The nurse is caring for assigned clients in the mental health unit. The nurse should initially follow up on the client who
- A. is admitted for psychosis and is pacing in the hallway, mumbling to themselves.
- B. is being treated for obsessive compulsive disorder and has increased the number of times they wash their hands.
- C. has a substance use disorder and refuses to attend group therapy for the second time.
- D. is diagnosed with borderline personality disorder and is insisting on seeing the charge nurse for an allegation of abuse two days ago.
Correct Answer: A
Rationale: Pacing and mumbling in psychosis (A) suggest agitation or worsening symptoms, posing a safety risk requiring immediate follow-up. Increased hand washing (B), therapy refusal (C), and abuse allegations (D) are less urgent, as they are chronic or procedural.
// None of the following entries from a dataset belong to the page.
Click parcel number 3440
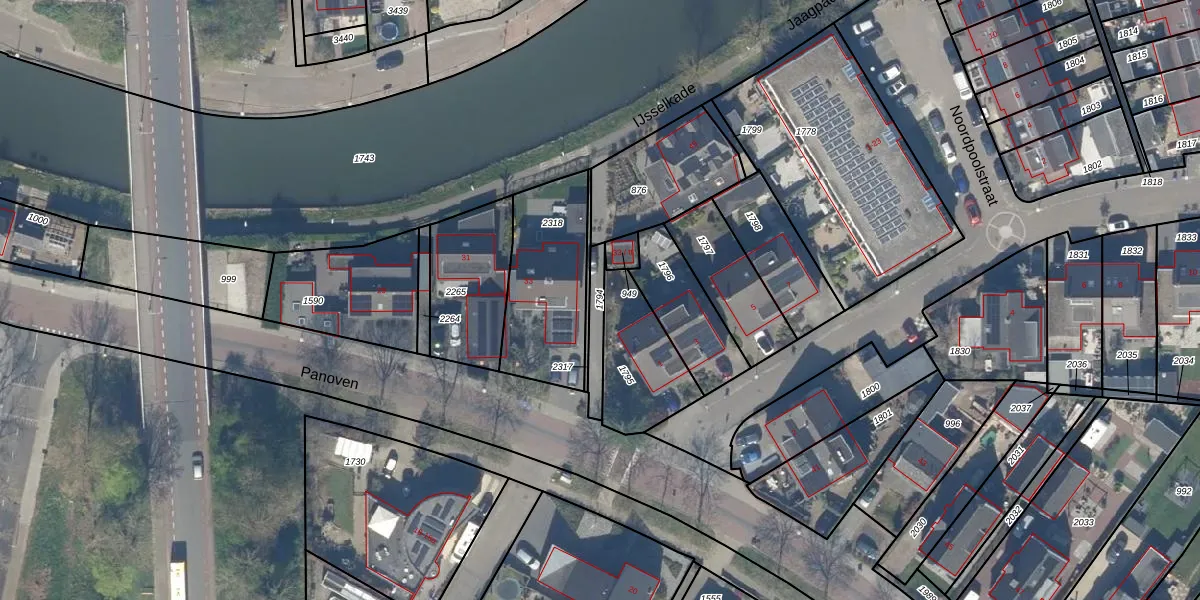The height and width of the screenshot is (600, 1200). 343,38
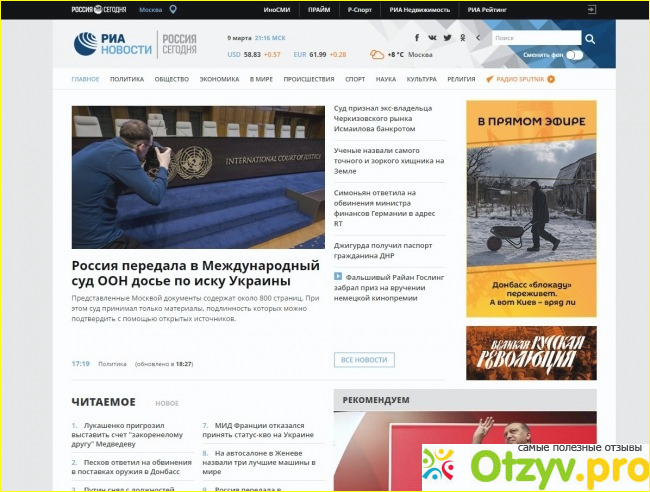Click the weather cloud icon
Image resolution: width=650 pixels, height=492 pixels.
pyautogui.click(x=377, y=54)
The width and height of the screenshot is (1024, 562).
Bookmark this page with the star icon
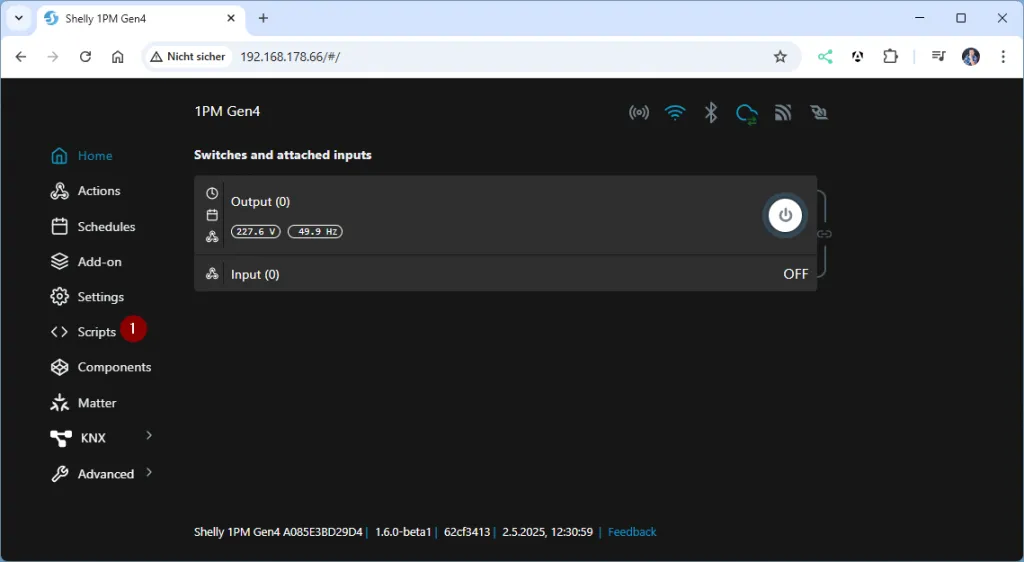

The nurse in the emergency department (ED) is caring for a client experiencing septic shock. The nurse should prioritize
- A. obtaining an order to insert an indwelling urethral catheter.
- B. monitoring the client's serum white blood cell count and lactic acid.
- C. establishing frequent blood pressure monitoring.
- D. monitoring the client's capillary blood glucose.
Correct Answer: C
Rationale: Frequent BP monitoring (C) is the priority in septic shock to assess hemodynamic stability and guide fluid/vasopressor therapy, per Surviving Sepsis guidelines. Catheter insertion (A), lab monitoring (B), and glucose checks (D) are secondary to immediate circulatory assessment.
A medication error has occurred in the medical ward. After a thorough investigation was performed, the nurse manager posts a memorandum regarding changes in medication administration to be implemented immediately. The nurses on the unit recognized this management style as:
- A. Autocratic
- B. Democratic
- C. Participative
- D. Laissez-faire
Correct Answer: A
Rationale: Posting a memorandum with immediate changes (A) reflects an autocratic management style, where the manager makes decisions unilaterally. Democratic (B) and participative (C) involve staff input, while laissez-faire (D) lacks direction.
The nurse is providing the client with information regarding advanced directives. The nurse understands that giving this information supports the client's
- A. right to privacy.
- B. right to emergency care regardless of the ability to pay.
- C. C. self-determination.
- D. D. ability to receive appropriate treatment for their pain.
Correct Answer: C
Rationale: Advance directive discussions support self-determination (C) by empowering clients to make healthcare decisions. Privacy (A), emergency care (B), and pain treatment (D) are not directly related to advance directives.